Where No Exit plays overtly with influence and weight, the unsettled stage is much subtler in Medea. Most of the characters seem baffled by it, or frightened, stepping onto ground made unfamiliar by Medea’s singular fury. The exceptions are the leads: Todd Van Voris as Jason and Anne Sorce as Medea.

Van Voris purposely manipulates the stage and anyone on it, embodying Jason’s entitled masculinity in all its battering enormity. Opposite him, the much smaller Sorce should bounce around like a ping-pong ball. Yet the most unsettling thing about the production is how settled Medea is. Hair wild, feet bare, with blood on her hands and the ground literally moving beneath her, Sorce stands, almost always stalk-straight, hands at her sides, unmoved by anything around her. This otherworldly stillness relies on a level of body control that puts Medea among Sorce’s most impressive and physical performances. And despite Power’s lackluster lines, Sorce gives Medea a humanity through screams and moans and interior emotional tumult.

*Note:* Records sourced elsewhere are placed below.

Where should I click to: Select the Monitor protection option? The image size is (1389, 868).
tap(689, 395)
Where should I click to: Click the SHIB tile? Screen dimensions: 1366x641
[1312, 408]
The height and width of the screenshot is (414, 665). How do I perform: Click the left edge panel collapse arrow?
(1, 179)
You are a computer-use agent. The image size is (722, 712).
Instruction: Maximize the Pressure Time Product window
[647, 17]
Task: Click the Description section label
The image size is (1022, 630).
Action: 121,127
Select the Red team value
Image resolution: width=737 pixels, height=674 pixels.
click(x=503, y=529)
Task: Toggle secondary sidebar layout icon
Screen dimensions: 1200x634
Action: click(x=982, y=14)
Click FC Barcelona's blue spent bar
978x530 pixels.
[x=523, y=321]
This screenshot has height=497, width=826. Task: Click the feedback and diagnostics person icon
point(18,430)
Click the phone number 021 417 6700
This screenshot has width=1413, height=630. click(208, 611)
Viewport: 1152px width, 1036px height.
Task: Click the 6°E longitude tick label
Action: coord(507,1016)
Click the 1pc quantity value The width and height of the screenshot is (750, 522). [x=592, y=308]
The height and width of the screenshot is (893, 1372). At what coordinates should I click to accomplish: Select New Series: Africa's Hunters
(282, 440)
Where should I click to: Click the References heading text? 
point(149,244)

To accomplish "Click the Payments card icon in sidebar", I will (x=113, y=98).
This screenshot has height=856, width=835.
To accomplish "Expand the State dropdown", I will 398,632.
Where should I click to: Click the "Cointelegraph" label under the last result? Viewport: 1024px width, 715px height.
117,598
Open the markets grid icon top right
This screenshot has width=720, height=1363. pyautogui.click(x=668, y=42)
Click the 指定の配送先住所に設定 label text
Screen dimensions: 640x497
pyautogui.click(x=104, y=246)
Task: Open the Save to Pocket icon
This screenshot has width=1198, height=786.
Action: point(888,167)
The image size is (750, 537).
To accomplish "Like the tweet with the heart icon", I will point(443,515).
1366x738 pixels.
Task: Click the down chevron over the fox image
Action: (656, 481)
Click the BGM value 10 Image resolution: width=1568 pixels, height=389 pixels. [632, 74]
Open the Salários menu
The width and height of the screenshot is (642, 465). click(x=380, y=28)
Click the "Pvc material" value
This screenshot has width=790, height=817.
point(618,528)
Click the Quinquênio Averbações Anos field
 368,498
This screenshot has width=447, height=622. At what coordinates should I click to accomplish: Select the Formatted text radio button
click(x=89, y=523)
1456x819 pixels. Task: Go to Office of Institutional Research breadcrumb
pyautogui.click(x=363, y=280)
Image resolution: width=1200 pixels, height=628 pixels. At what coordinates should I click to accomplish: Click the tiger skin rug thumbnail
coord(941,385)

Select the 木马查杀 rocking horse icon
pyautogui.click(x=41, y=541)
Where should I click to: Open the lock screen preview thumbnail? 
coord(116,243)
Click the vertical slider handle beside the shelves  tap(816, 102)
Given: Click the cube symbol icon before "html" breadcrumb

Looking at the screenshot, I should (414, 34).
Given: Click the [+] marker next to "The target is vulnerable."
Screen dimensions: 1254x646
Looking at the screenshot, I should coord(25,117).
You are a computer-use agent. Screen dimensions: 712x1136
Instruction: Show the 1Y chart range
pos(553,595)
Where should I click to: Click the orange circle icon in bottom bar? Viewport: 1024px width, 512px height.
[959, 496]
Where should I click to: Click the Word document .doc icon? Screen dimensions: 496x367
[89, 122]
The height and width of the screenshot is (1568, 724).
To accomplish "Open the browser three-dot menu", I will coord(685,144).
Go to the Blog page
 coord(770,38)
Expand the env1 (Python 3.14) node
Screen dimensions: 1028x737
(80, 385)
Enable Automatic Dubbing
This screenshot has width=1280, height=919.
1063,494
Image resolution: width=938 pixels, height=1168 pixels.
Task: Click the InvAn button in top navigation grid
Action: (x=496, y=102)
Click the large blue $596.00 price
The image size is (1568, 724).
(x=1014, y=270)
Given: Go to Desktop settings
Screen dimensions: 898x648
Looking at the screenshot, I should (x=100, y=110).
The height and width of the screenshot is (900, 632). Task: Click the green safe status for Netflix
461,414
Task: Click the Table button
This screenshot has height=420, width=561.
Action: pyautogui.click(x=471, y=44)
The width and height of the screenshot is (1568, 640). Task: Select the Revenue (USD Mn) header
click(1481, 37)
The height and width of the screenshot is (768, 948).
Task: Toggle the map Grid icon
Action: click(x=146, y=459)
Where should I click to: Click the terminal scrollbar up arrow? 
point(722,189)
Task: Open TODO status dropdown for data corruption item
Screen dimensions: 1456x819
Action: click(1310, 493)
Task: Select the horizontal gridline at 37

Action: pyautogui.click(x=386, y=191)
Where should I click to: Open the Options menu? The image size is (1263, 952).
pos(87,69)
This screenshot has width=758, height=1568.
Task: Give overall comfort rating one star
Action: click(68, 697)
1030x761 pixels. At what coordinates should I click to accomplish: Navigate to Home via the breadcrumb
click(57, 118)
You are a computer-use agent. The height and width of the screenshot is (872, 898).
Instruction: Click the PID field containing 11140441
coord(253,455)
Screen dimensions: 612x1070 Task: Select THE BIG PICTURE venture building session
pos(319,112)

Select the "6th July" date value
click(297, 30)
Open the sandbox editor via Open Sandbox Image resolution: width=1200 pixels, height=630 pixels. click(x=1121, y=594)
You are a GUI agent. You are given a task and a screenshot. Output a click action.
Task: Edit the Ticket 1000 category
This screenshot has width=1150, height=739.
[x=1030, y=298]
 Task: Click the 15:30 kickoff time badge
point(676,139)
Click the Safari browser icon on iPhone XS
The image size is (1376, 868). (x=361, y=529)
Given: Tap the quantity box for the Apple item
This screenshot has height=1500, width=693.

By the end of the play, Imago has, through its signature engineering feat and the intensity of its leads, allowed a lackluster script to achieve one possible goal of Medea in the 21st century: It forces the eye to focus on an alien—a deliberate, defiant outsider, for whom the seemingly natural rules of humanity do not apply—and see her as neither hysterical, nor evil, nor chemically imbalanced, nor a helpless product of society, but as the pinion of her own human life finally turning. A small, toothy thing acting on an unsound world.